Como qualquer outro ser vivo, o homem sempre foi guiado pela necessidade de suprir seus meios de sobrevivência. Toda a trajetória evolutiva social, da mesma forma, segue estas normas. E o processo tecnológico aparece como ferramenta para este fim.
Quando éramos nômades, radicávamos moradia temporária onde existisse alimento. Após utilizarmos todos os recursos locais, partíamos para outro local o qual pudesse alojar e fornecer subsistência à comunidade. Essa constante migração nos levou a encontrar pelo caminho outras comunidades, mais ou menos evoluídas, com ferramentas diferentes, métodos mais ou menos eficazes. Os contatos foram disseminando as práticas mais eficazes, conhecimentos desenvolvidos e métodos aprimorados, e permitiram a constante evolução da espécie.
O encontro de comunidades de subespécies diferentes, inclusive, permitiu que compartilhássemos genes, aumentando ainda mais nossa variabilidade genética, conferindo ainda mais poder de adaptação ao Homo primitivo.
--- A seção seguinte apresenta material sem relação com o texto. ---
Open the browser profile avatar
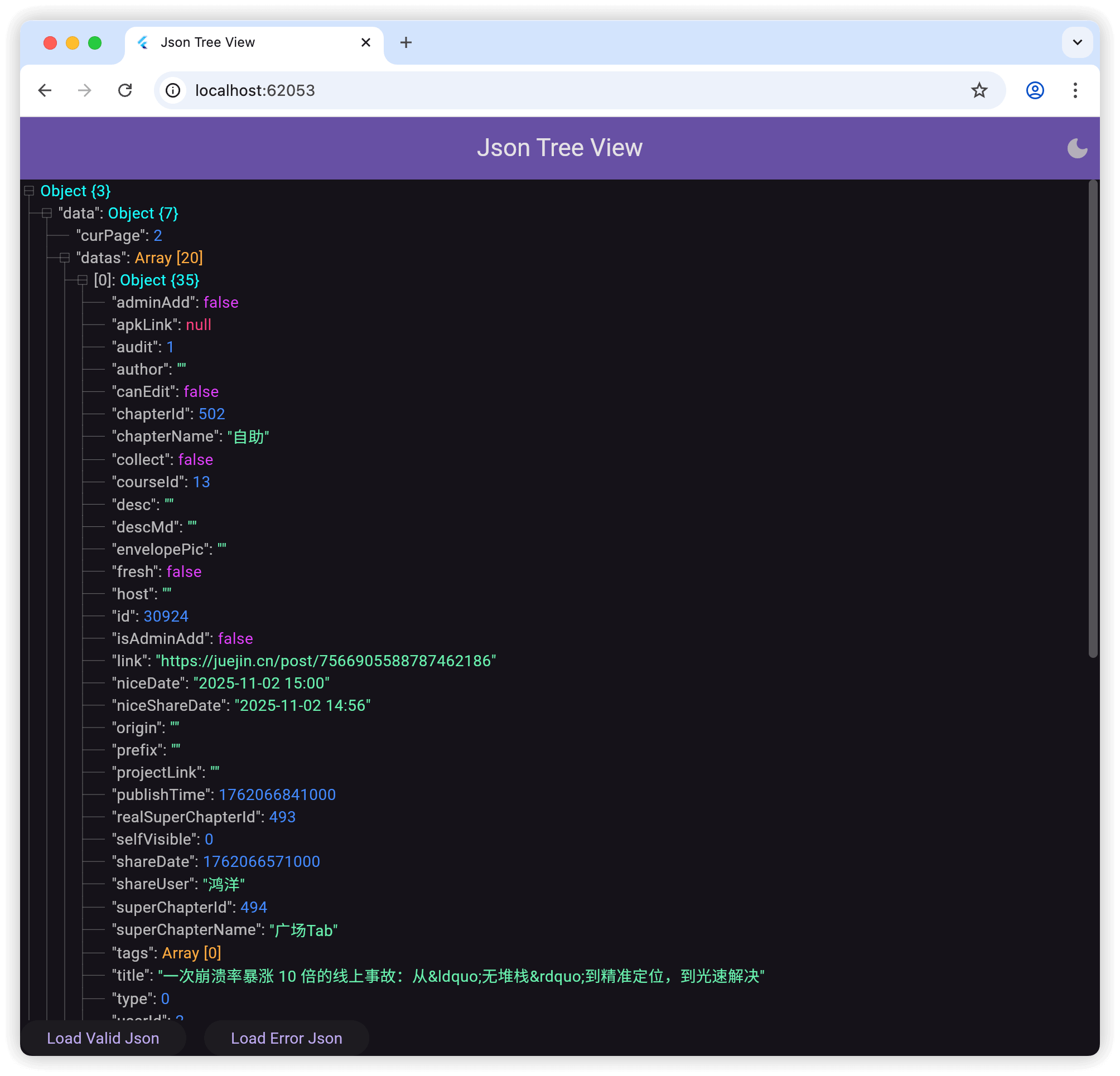The width and height of the screenshot is (1120, 1076). [x=1034, y=90]
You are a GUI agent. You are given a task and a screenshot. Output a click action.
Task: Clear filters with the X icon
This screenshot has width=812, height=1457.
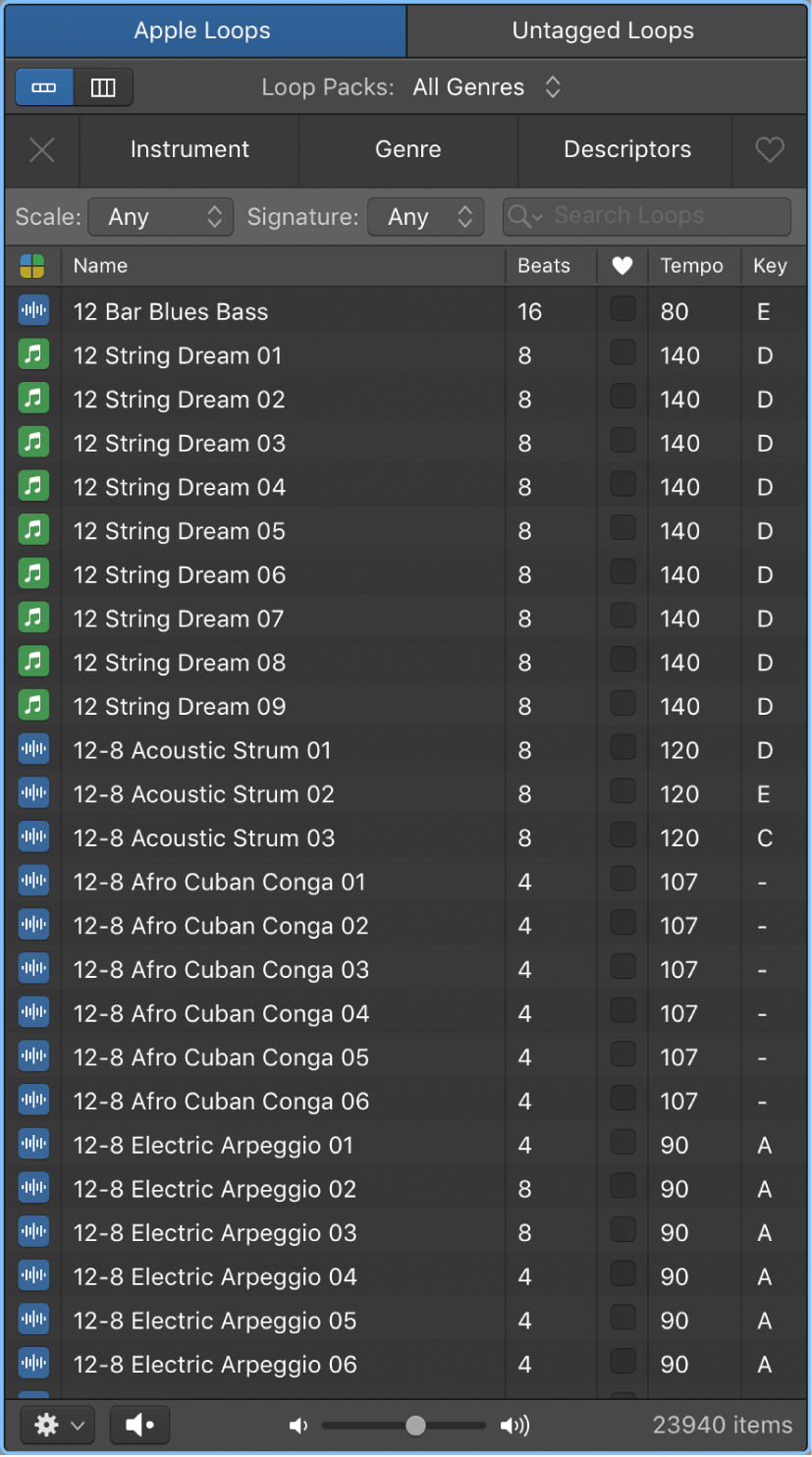tap(42, 150)
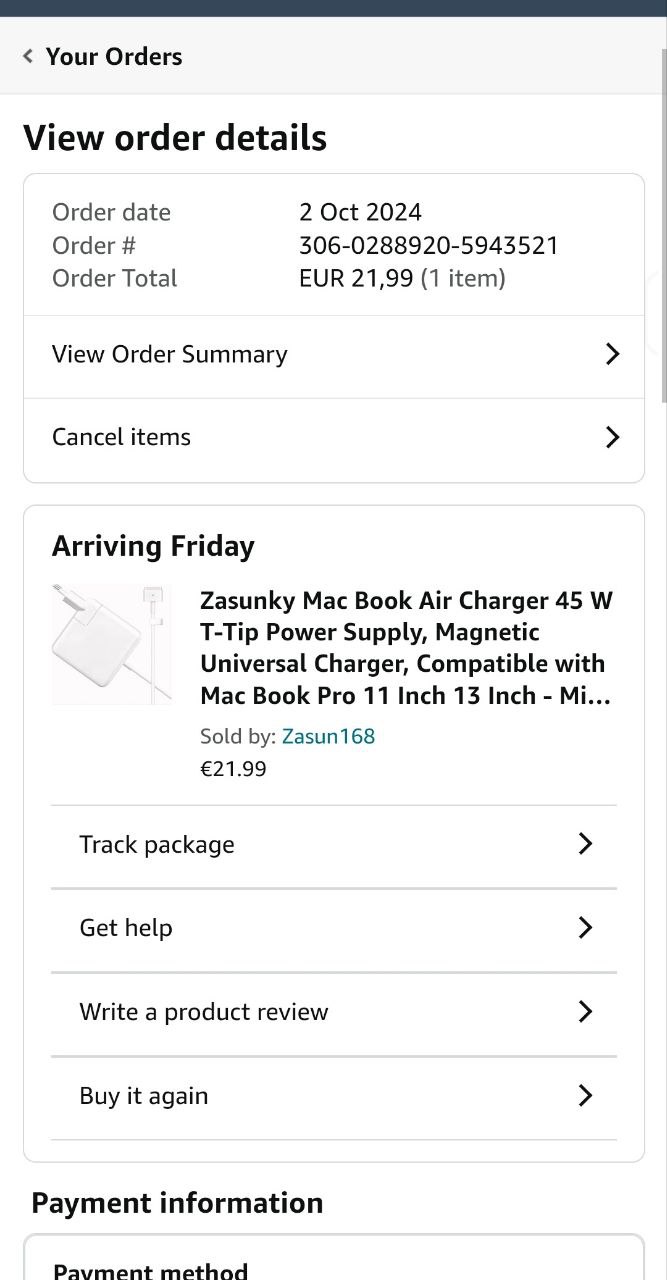Open Cancel items option
This screenshot has height=1280, width=667.
(x=121, y=437)
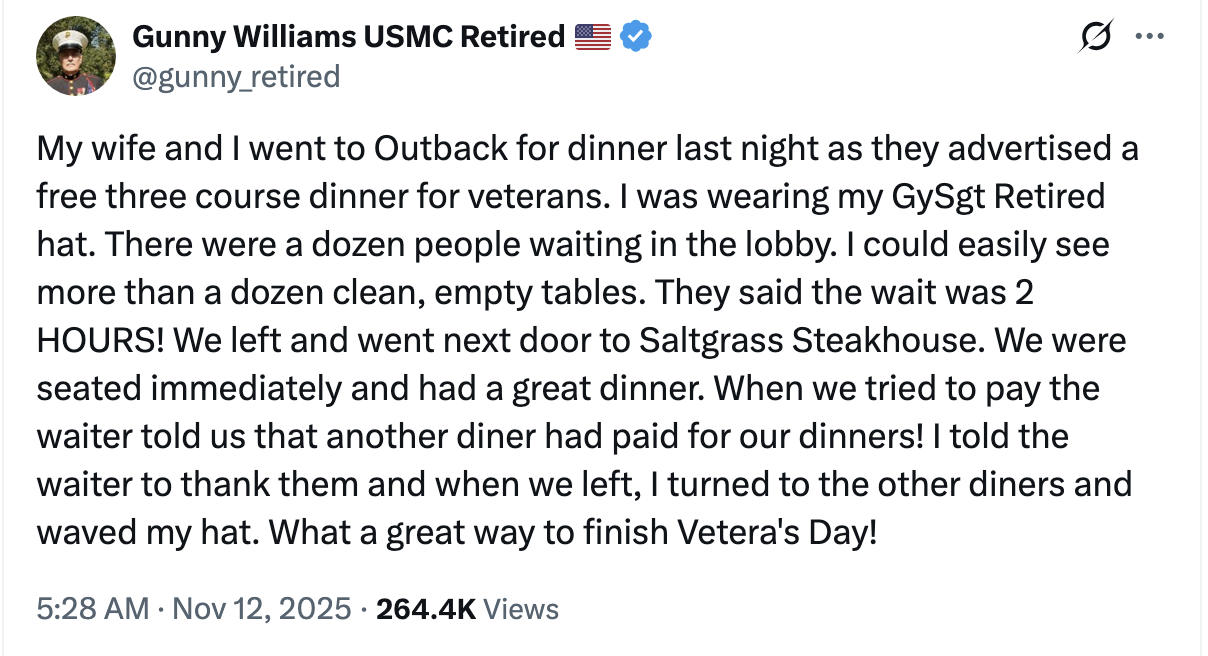Open Gunny Williams profile avatar photo

(x=74, y=56)
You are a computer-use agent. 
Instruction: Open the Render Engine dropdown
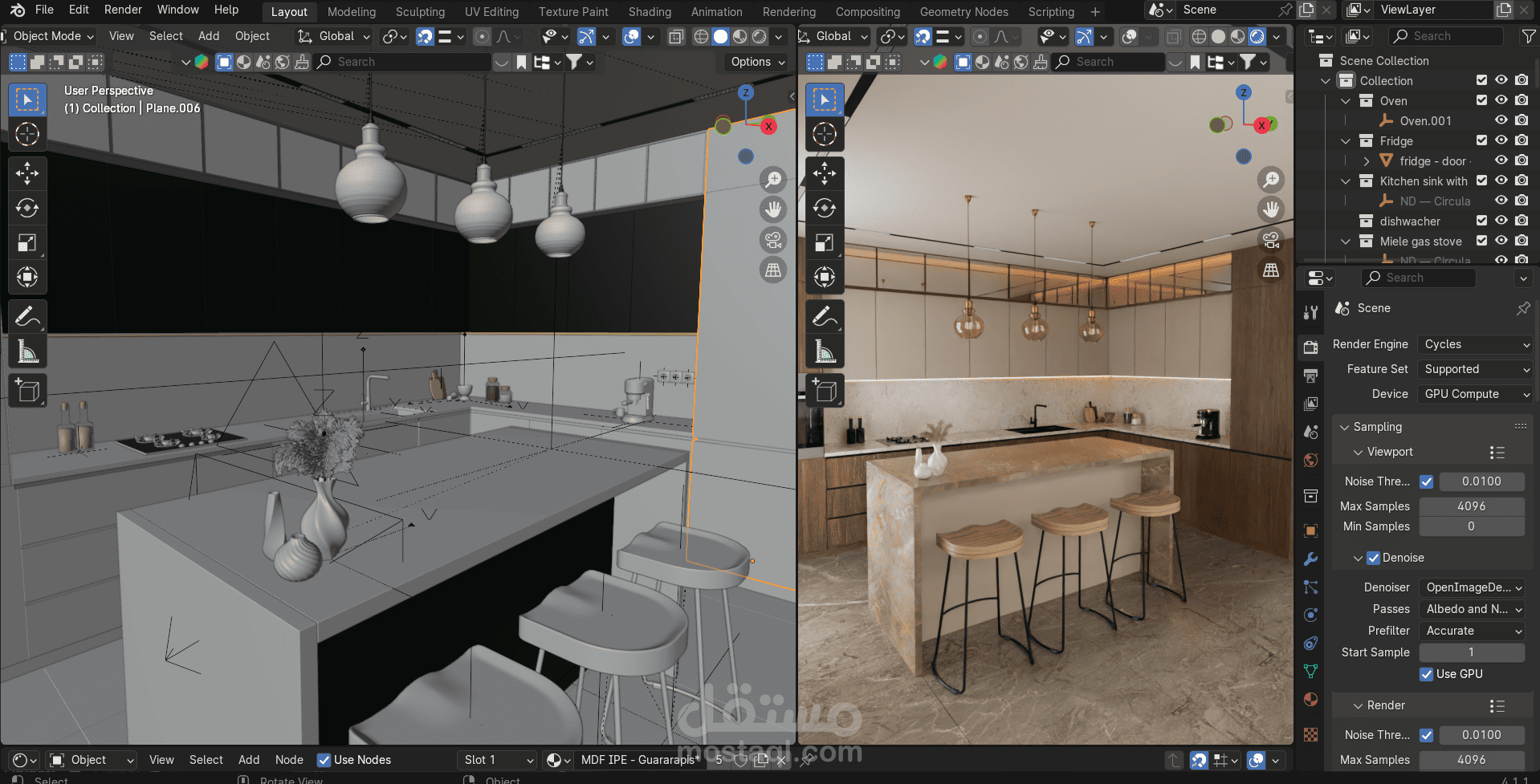(1476, 344)
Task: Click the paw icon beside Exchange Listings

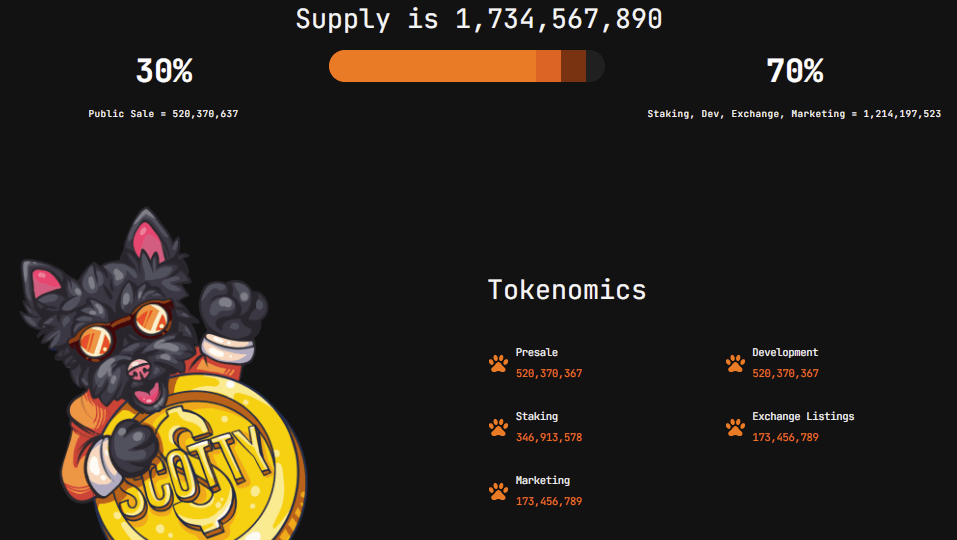Action: pyautogui.click(x=735, y=427)
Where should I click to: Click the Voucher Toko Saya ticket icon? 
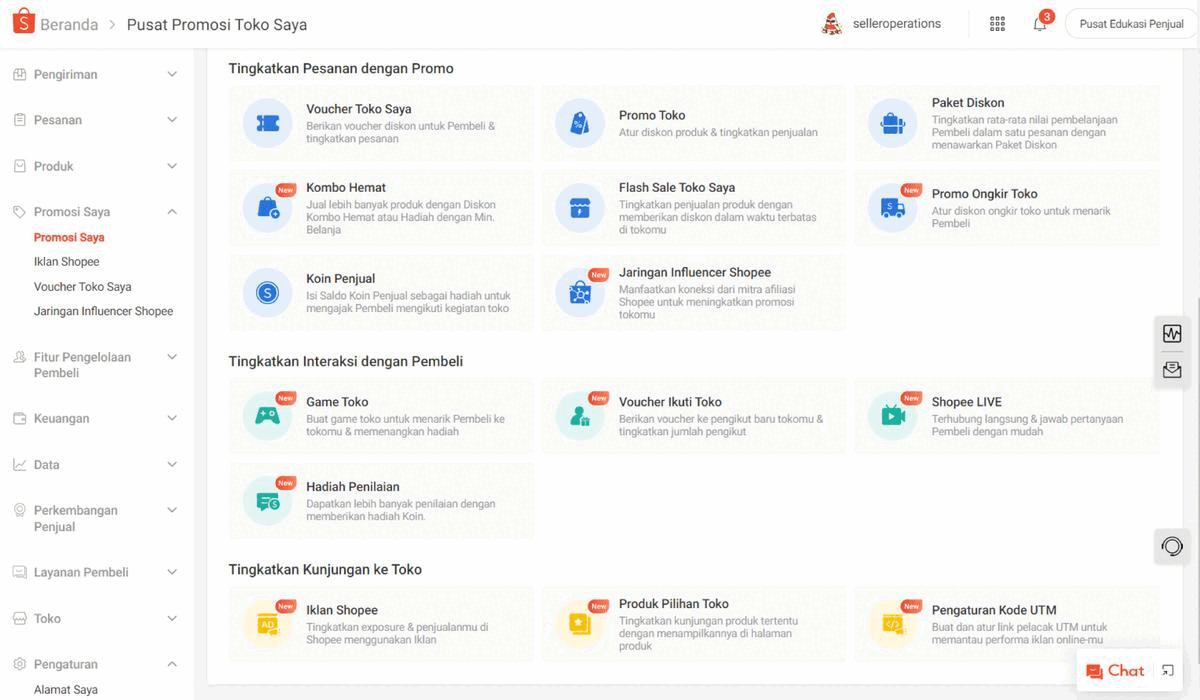click(x=267, y=123)
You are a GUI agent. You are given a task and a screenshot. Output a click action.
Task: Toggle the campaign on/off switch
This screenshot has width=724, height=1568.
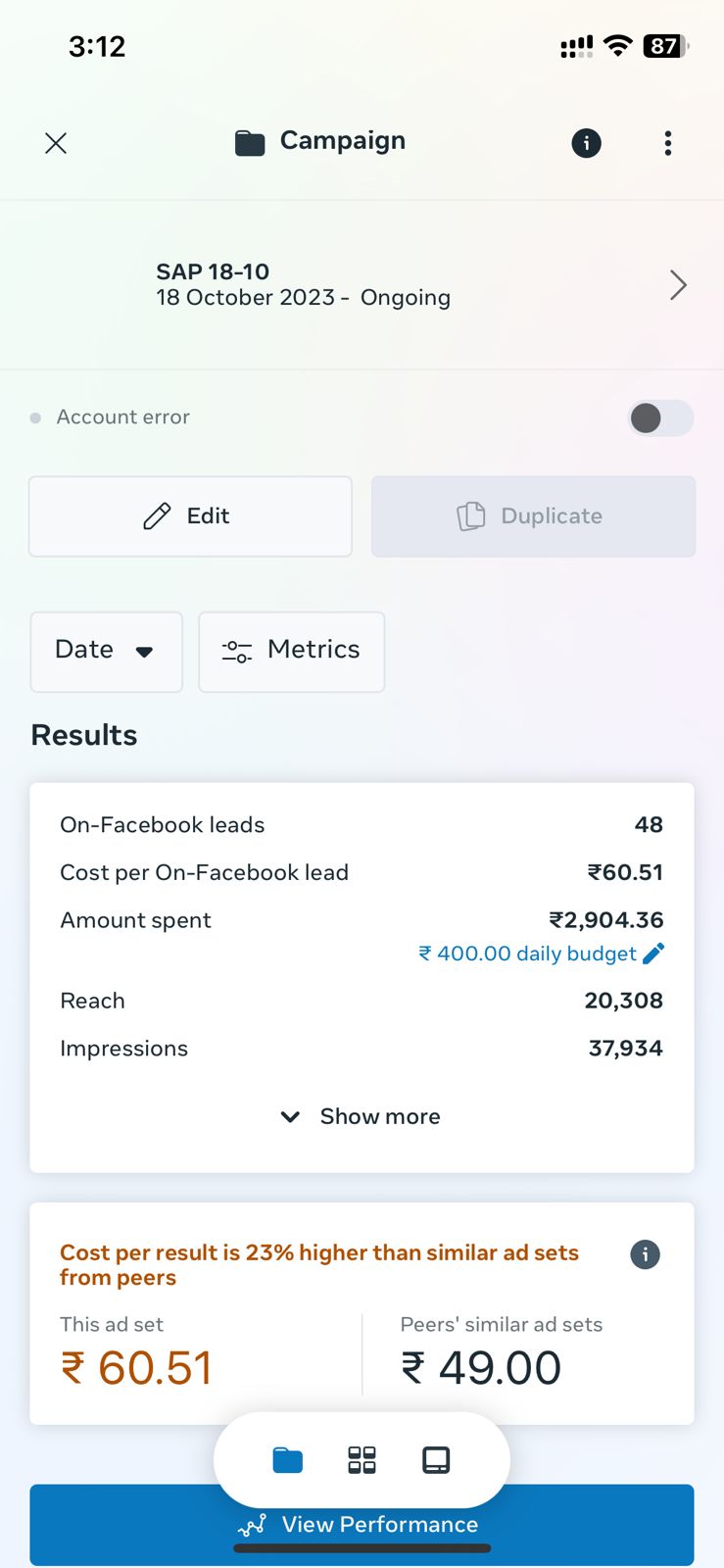click(x=660, y=418)
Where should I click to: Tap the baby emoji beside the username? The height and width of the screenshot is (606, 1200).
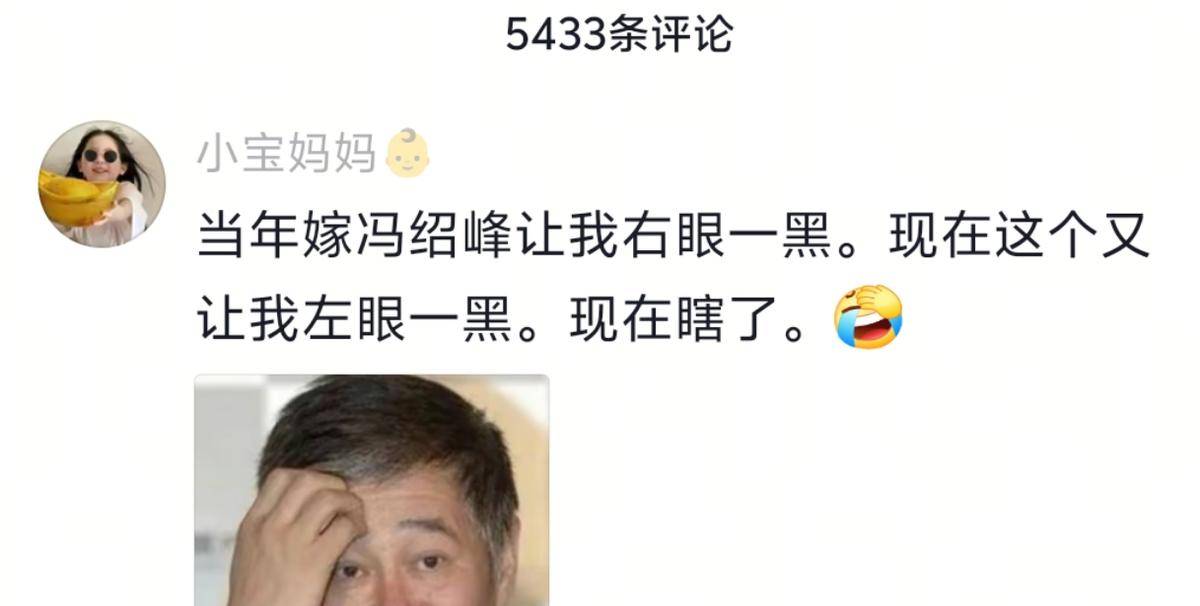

E, logicamente, culturas, práticas e costumes mais evoluídos, ou simplesmente mais eficientes, foram se disseminando e servindo de alavanca para a evolução social e tecnológica dessas comunidades.
O entendimento do movimento dos rebanhos de animais permitiu que pudéssemos obter um alimento muito energético, de forma mais frequente e de obtenção mais facilitada. O domínio mesmo que primitivo da agricultura tornou as práticas de produção de alimento estacionais, e nos deu mais tempo para desenvolvermos outras habilidades, além de ter proporcionado a produção de excedente de alimento, e iniciado um sistema de trocas, que nos levaria a necessidade da criação de uma moeda, e posteriormente todo um sistema econômico.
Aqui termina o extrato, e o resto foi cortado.